Crown and Council is a turn-based strategy game developed by Mojang employee Henrik Pettersson. The game was both announced and released as a surprise on Steam on April 22, 2016 and was made available for free.

==Gameplay==
The game puts the player in control of a nation warring against others on a tile-based map. Each turn, the player earns income based on conquered tiles, and can spend earned money to conquer other tiles or improve their own through the construction of structures like forts, villages and universities, which all provide different bonuses. The player wins a map once they have eliminated every enemy, regardless of actual remaining neutral tiles. There are 75 maps, with the possibility of additional maps being procedurally generated.

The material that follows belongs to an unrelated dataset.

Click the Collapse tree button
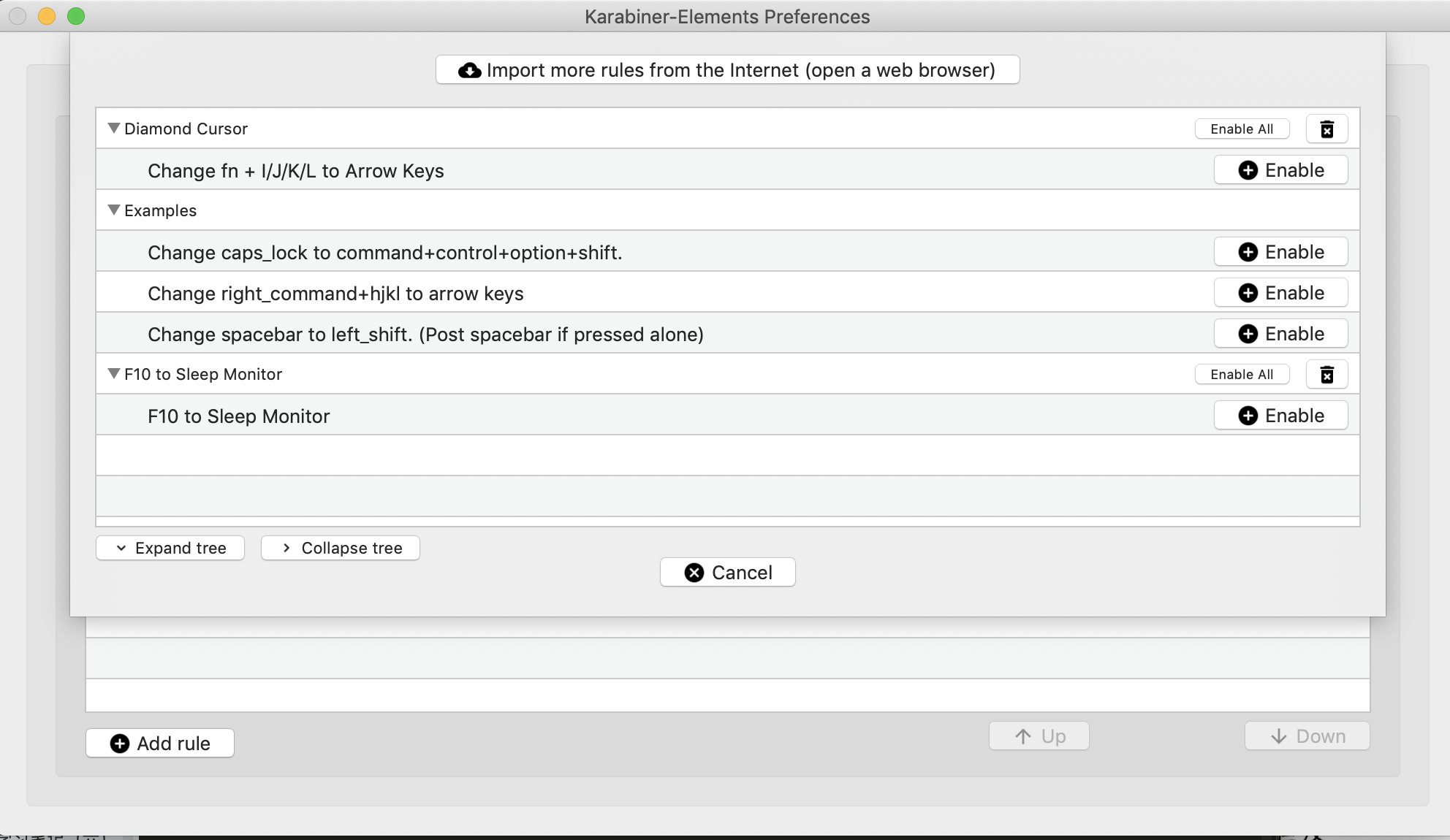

==Development and release==
The game was developed entirely by Mojang programmer Henrik Pettersson. It was originally conceived in a 72-hour game jam, and was inspired by the games History of the World and Slay. Pettersson described the game as "experimental", and that while Mojang remains "a Minecraft company doing Minecraft things" and that most of the prototyping happens within the Minecraft environment, developers have some time set aside to work on their own ideas. As a hobby project, Crown and Council was not originally intended for public release; Pettersson, an artist who joined Mojang to work on Scrolls in 2011, used the relatively simple project to learn to code. He believed that even if the game was to be distributed one day, it would be rebuilt by "real programmers". The game was worked on over multiple months and used bits of code taken from other Mojang projects. Pettersson credits Minecraft Pocket Edition programmer Aron Nieminen as his programming mentor.

It is the first game developed by Mojang that is released on Steam, although Mojang published Oxeye Game Studio's Cobalt on Steam in February 2016. The Steam release was originally suggested by Mojang producer Daniel Kaplan, and the opportunity was used to learn the process, which Pettersson describes as "surprisingly straightforward", noting that Mojang parent company Microsoft had no issues with licensing and trademarking Crown and Council for release on Steam.

Pettersson originally said he planned on continuing working on the game to fix bugs and add features. An update released in January 2017 added a 99-map campaign and tweaks to the procedural generation and land-taking mechanics to improve balance. The most important change was in the calculations affecting the attack and defence of territories: the element of "randomness" was removed, and "attrition" was added, meaning that failed attacks improve the chance of future attacks succeeding. This update also added macOS and Linux versions.

==Reception==
The game has been described as a faster paced, minimalistic strategy game reminiscent of Risk or Civilization, and as a single-player Eight Minute Empire. It was also described as traditional but entertaining, with a good challenge, but it runs out of content after just a few levels.

It has received mixed user reviews from players. It was estimated to be downloaded about 60,000 times in the month following its release.